§ **Task**:
With pictures omitted, transcribe exactly the lines from the one containing "Open the blue chat bubbles icon" to the end of the records below.

[Dataset entries]
━━━━━━━━

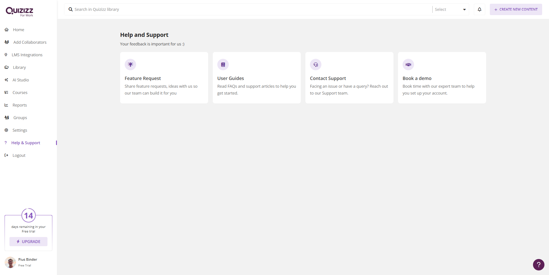Log out using the Logout link
This screenshot has width=549, height=275.
(19, 155)
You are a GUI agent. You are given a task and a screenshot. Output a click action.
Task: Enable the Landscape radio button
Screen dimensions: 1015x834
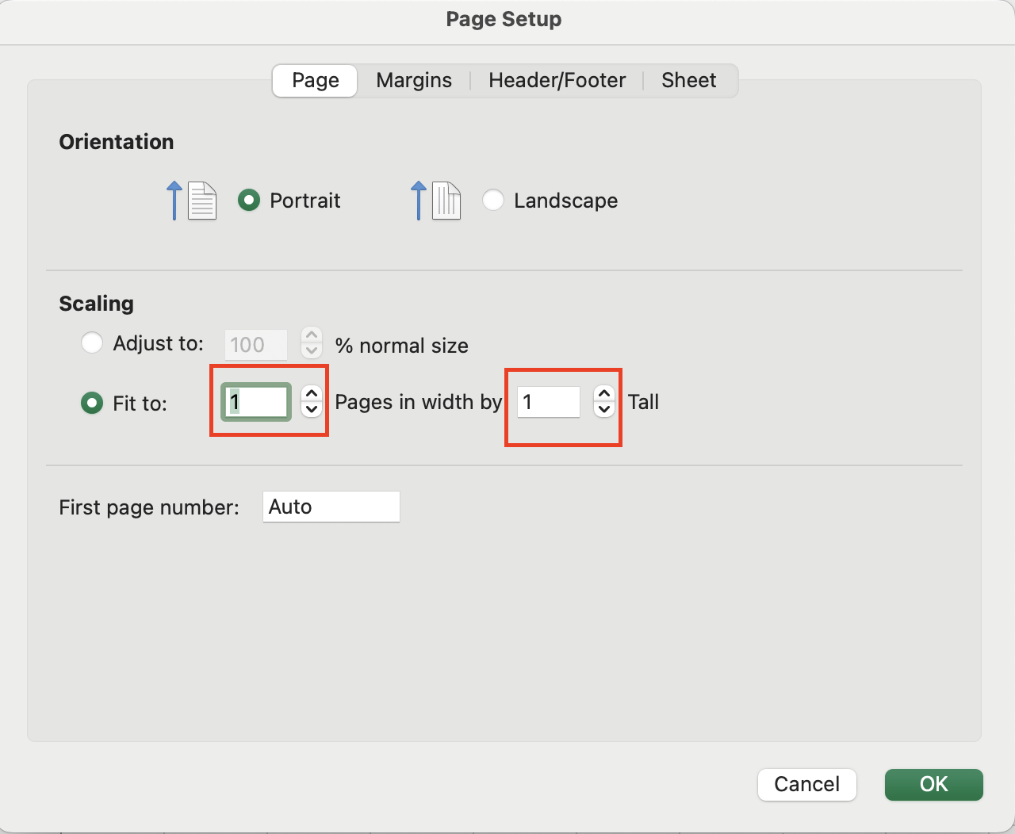tap(493, 201)
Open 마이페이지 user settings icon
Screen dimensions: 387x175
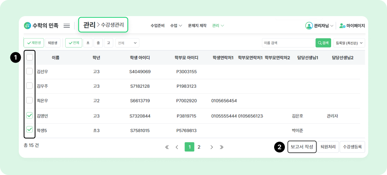point(342,26)
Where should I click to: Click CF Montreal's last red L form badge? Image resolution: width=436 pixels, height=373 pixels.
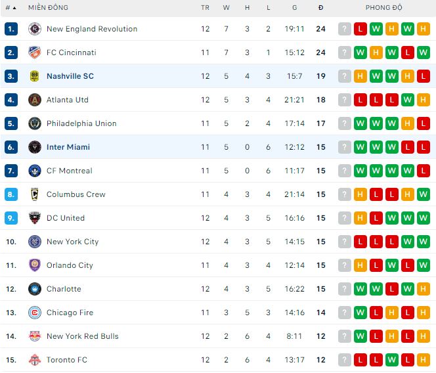(424, 171)
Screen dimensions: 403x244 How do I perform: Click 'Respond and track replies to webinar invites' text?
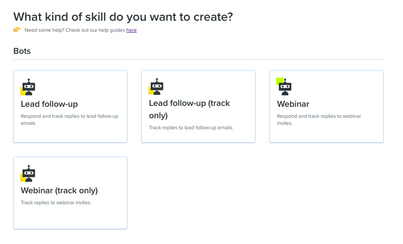point(319,120)
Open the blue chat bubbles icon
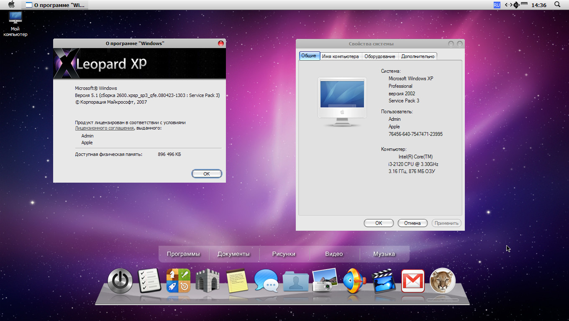This screenshot has width=569, height=321. coord(266,280)
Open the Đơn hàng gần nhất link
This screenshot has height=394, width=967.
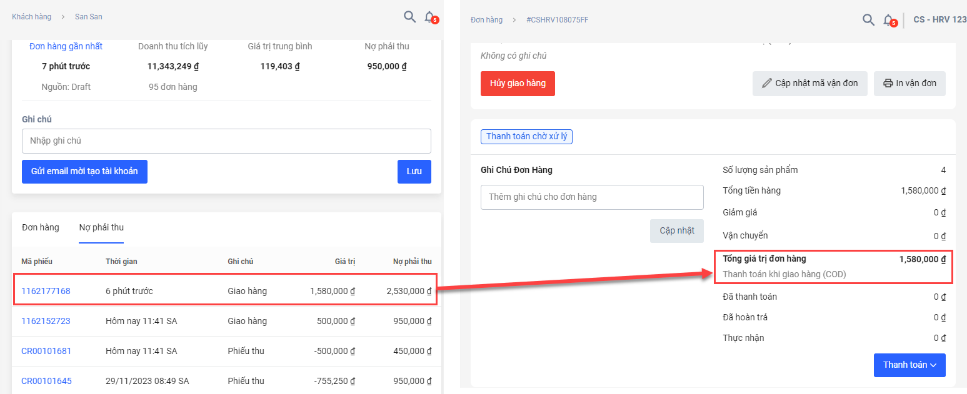(x=66, y=46)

━━━━━━━━

§ **Written reply**:
Open the blue chat bubbles icon
This screenshot has width=569, height=321. coord(266,280)
Open the Đơn hàng gần nhất link
This screenshot has height=394, width=967.
(x=66, y=46)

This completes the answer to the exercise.